乔知晚深吸一口气,目光看向皇上桌子上层层叠叠的奏则:“关于挖井中发生的事情,臣现在并无证据,但若是圣上肯派人去查问,就可以明白。臣不为自己辩解。”
她顿了一下,复又说:“但是若是说臣骄奢浪费的事情,臣有证据,这些都是有一笔笔的账目可以查看的。”
“这一次禹州之行的诸多资金和费用屋子都系臣的父亲私人捐助,这些账本若是陛下想要查看,这些都是可以取来,随时供陛下查阅的。”
皇帝说:“你现在空口无凭倒是让人取来一看。”
乔知晚就跪在地上,让小太监去太子府通知二月把账本取了过来,一条条账目都是清楚污污,至于叶大人奏则说的拜师宴会奢侈更是绝无仅有之事。
皇帝抚着额头他哪里是想找乔知晚麻烦,这分明是想从乔知晚身上挖出历骁的缺口来。谁知这位太子妃竟然把这账目做的十分仔细,要找错漏也不是那么容易的。
他被乔知晚这不卑不亢的态度弄得十分恼火,这种感觉就像是要快要捕食到猎物的雄狮一样。

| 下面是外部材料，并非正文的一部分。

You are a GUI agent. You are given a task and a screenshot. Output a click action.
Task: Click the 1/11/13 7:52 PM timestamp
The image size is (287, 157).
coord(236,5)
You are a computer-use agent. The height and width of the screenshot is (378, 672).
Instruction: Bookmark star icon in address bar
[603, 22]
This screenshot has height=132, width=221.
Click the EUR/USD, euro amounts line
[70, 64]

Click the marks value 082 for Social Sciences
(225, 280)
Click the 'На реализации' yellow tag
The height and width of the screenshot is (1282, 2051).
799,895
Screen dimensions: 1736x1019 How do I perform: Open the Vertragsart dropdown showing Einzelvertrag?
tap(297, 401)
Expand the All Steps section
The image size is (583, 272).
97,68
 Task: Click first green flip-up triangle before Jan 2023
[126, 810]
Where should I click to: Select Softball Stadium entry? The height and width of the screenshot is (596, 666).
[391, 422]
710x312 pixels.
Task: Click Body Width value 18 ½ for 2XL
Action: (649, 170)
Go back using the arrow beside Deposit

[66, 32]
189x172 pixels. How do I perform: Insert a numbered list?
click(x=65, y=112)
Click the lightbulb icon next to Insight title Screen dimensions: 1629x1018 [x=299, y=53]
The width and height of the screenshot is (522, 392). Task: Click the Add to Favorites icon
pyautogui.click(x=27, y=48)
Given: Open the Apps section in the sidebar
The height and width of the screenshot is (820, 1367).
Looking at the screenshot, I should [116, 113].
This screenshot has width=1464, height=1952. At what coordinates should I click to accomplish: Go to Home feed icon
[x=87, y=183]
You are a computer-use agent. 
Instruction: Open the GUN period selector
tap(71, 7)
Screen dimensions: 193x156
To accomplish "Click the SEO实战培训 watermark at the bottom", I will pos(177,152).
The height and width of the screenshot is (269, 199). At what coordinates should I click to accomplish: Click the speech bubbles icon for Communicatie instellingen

皇帝一时之间也不知道该拿乔知晚如何是好,他对历骁的这位太子妃并不讨厌,说实话在之前还数次表达过欣赏的态度来,但是此刻乔知晚身上的漏洞确实不小。
一时之间,皇帝也很是为难,抓着账本的事情不放,乔知晚的账本上一清二楚,钱都有的来自于民众募捐,来自于李财这样的土财主,还有大部分来自乔老爷的捐助,这些证据不难核实,只要稍微去调查下就可知真假。
正在两人僵持之间,外头小太监忽然急匆匆来报:“禀告陛下,齐老递了帖子说要来访?”
皇帝一时间还没反应过来:“是哪个齐老?”小太监尴尬的不敢回答,他是知道皇帝和齐仲学那点恩怨的,万一回答的不好脑袋要不保。
好在皇帝转了转眼珠子忽然自己想了起来:“也对,天底下敢直接来拜访朕的也没有几个齐老。”
只有齐仲学了,乔知晚心头一跳那桌子上烛台的火就颤了一下,伴随着一阵冷冽的寒气,进来的正是刚刚还在太子府安置的齐仲学。
皇帝冷笑一声:“怎么如今齐老舍得从你那乡下出来了,还深夜前来拜访朕,这么大把年纪了,怎么不说自己的骨头断了。”
皇帝想到自己继位之初的时候去见齐仲学的场景,那个时候的齐仲学和现在一样依旧是目光放空的状态,那个时候皇帝想请齐仲学出山的时候,齐仲学的态度别提多狂了。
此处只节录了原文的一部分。